• _PASSAGE_
This Stock Purchase Agreement (this “ Agreement ”) is entered into as of March 23 2009 (the “ Effective Date ”), by and between YA Global Investments, L.P. (the “ Seller ”), and Encompass Group Affiliates, Inc., a Florida corporation (the “ Purchaser ”).

 

 

W I T N E S S E T H:

 

WHEREAS , pursuant to the terms of this Agreement, Seller wishes to sell, assign and transfer to Purchaser, and Purchaser wishes to purchase and accept the assignment and transfer of shares of common stock, no par value (the “ Common Stock ”), of the Purchaser.

 

NOW, THEREFORE , in consideration of the agreements, covenants, representations and warranties contained in this Agreement, Seller and Purchaser agree as follows:

 

1.  Transfer of the Shares .  Subject to the terms and conditions of this Agreement, upon the payment of the Purchase Price (as defined below) by the Purchaser to the Seller in accordance with Section 2 below, the Seller hereby sells, assigns and transfers to the Purchaser, and the Purchaser hereby purchases and accepts assignment and delivery from the Seller such number of shares of Common Stock as set forth next to the Purchaser’s name on the signature page attached hereto (the “ Transferred Shares ”).

 

2.  Purchase Price .  In full consideration for the purchase and sale of the Transferred Shares, Purchaser shall pay to Seller on the date hereof a purchase price equal to $0.0001 per share (the “ Per Share Price ”) for a total purchase price equal to the Per Share Price multiplied by the number of Transferred Shares as set forth next to the Purchaser’s name on the signature page attached hereto (the “ Purchase Price ”) by wire transfer of immediately available funds to the Seller’s account set forth on Schedule I attached hereto.

 

3.  Representations and Warranties .

• _TASKS TO COMPLETE_
(1) Summarize the stock purchase agreement in two sentences.
(2) Reproduce everything in the agreement from "2.  Purchase Price" down to "and Warranties .".

• _SOURCE DATA_
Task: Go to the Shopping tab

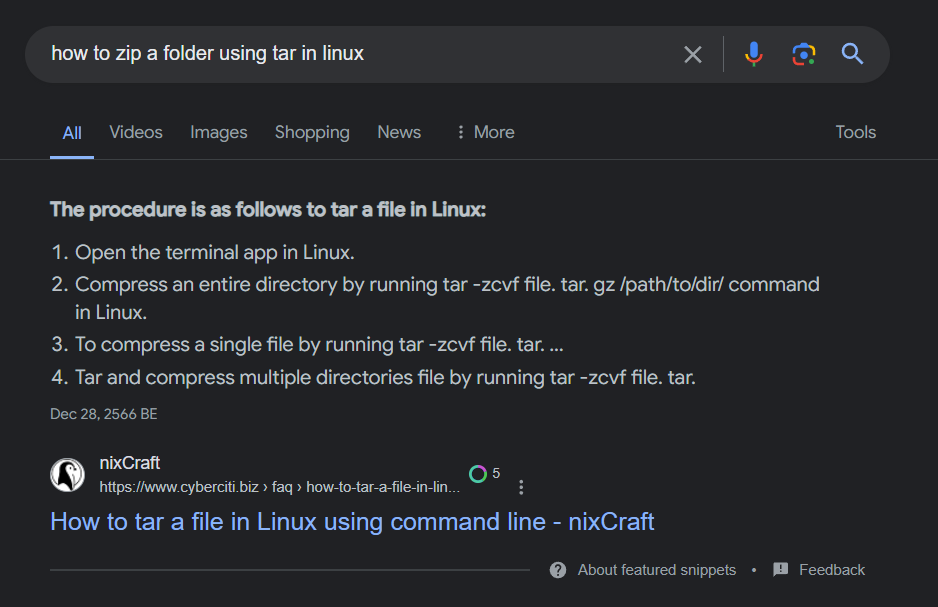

• _EXERCISE RESULTS_
(1) YA Global Investments, L.P., as Seller, and Encompass Group Affiliates, Inc., a Florida corporation, as Purchaser, entered into this agreement as of March 23 2009 for the Seller to transfer shares of the Purchaser's own no-par common stock to the Purchaser. The Seller transfers the number of shares set forth next to the Purchaser's name on the signature page, and the Purchaser pays $0.0001 per share by wire transfer to the Seller's account on Schedule I.

(2)
2.  Purchase Price .  In full consideration for the purchase and sale of the Transferred Shares, Purchaser shall pay to Seller on the date hereof a purchase price equal to $0.0001 per share (the “ Per Share Price ”) for a total purchase price equal to the Per Share Price multiplied by the number of Transferred Shares as set forth next to the Purchaser’s name on the signature page attached hereto (the “ Purchase Price ”) by wire transfer of immediately available funds to the Seller’s account set forth on Schedule I attached hereto.

 

3.  Representations and Warranties .